5.6. Microbial Check on Lozenges

In this microbial check, the presence of any bacterial, mold or spore contamination is checked in raw materials, finished products, machinery, cooling tunnels, environmental conditions and storage drums. Laboratory microbial testing should include the following counts: total plate, total coliform, yeast and mold, E.coli, Staphyllococcus, Salmonella [1].

5.7. Stability Testing for Lozenges

Lozenges are subjected to stability testing under following conditions: 2 months at 60℃, 3-6months at 45℃, 9-12 months at 37℃, 36-60 months at 25℃ [1]. Lozenges in their final packs are subjected to the following conditions for stability testing: 25℃ at 80% relative humidity (RH) for 6-12 months, 37℃ at 80% RH for 3 months, 25℃ at 70% RH for 6-12 months [14].

5.8. Packaging of Lozenges

Since the lozenges are hygroscopic in nature, a complex and multiple packaging is adopted. The individual unit is wrapped in polymeric moisture barrier material which are then placed in tight or moisture resistant glass, polyvinyl chloride or metal container that is over wrapped by aluminum foil or cellophane membrane [14].

5.9. Storage of Lozenges

Lozenges should be stored away from heat and out of reach of children. They should be protected from extremes of humidity. Depending upon the storage requirements of both, the drug and the base, either room temperature or refrigerator temperature is usually indicated [14].
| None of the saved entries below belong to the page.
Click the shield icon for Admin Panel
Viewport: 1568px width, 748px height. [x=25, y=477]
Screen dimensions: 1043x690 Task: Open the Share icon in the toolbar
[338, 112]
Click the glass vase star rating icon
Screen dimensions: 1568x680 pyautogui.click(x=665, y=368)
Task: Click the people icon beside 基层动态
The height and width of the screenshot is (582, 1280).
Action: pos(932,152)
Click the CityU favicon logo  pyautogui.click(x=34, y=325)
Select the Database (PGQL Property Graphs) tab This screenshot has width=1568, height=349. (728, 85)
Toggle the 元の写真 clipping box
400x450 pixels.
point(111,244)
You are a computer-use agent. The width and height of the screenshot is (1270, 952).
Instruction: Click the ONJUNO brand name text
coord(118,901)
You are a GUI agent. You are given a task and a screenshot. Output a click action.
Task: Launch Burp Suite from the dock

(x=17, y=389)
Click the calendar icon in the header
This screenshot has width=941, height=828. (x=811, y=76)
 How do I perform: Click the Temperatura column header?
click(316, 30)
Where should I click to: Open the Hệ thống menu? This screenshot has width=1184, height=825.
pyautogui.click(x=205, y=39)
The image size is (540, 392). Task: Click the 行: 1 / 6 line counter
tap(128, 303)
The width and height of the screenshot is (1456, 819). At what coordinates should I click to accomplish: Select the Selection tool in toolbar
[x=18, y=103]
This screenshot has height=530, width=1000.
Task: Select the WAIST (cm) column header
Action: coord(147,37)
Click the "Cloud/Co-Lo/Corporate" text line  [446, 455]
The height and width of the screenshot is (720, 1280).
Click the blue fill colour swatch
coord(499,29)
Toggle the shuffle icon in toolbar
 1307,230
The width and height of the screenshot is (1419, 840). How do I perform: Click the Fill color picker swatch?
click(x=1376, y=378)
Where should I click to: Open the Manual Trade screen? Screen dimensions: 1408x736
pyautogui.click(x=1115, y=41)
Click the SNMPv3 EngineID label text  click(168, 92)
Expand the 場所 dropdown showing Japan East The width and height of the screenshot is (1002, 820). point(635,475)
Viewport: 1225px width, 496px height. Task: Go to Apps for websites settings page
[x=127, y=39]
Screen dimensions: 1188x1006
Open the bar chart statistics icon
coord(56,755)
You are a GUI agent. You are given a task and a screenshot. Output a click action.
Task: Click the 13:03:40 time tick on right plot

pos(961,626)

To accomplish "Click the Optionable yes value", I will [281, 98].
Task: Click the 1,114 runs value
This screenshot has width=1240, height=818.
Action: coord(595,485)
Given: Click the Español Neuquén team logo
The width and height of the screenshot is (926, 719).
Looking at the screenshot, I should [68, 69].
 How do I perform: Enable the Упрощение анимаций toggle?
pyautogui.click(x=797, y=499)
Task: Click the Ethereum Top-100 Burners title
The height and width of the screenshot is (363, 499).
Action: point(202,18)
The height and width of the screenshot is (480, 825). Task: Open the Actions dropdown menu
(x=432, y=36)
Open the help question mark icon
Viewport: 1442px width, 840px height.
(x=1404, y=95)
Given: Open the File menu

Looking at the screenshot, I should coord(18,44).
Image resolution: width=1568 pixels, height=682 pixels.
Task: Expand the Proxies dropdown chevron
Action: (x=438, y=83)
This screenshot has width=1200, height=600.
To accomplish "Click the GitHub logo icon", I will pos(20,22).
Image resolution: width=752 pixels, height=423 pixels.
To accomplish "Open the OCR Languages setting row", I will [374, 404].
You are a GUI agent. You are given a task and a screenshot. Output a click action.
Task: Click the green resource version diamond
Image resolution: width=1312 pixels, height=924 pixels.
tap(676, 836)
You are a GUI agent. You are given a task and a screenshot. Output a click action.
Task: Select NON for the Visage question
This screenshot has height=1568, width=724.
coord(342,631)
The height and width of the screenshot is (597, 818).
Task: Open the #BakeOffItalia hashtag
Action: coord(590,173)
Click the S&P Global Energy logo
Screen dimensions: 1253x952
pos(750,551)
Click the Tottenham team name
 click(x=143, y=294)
5.10. Applications of Lozenges

Lozenges are employed for the treatment of local as well as systemic disorders. A variety of drug candidates can be incorporated in them for the treatment of and relief from conditions of oral as well as throat infections such as oral thrush, sore throat, cough, gingivitis, pharyngitis, decongestant, etc. Moreover these also have been used to deliver the drug systemically for smoking cessation and pain relief.

6. Conclusions

Lozenges are medicated confections that have been developed about 20th century ago and are still under commercial production. Most of the preparations are available over the canter products and are very economic dosage forms. They are designed for local as well as systemic therapy. A wide range of actives can be incorporated within their structure. Lozenges enjoy an important position in pharmacy and will continue to remain so in future.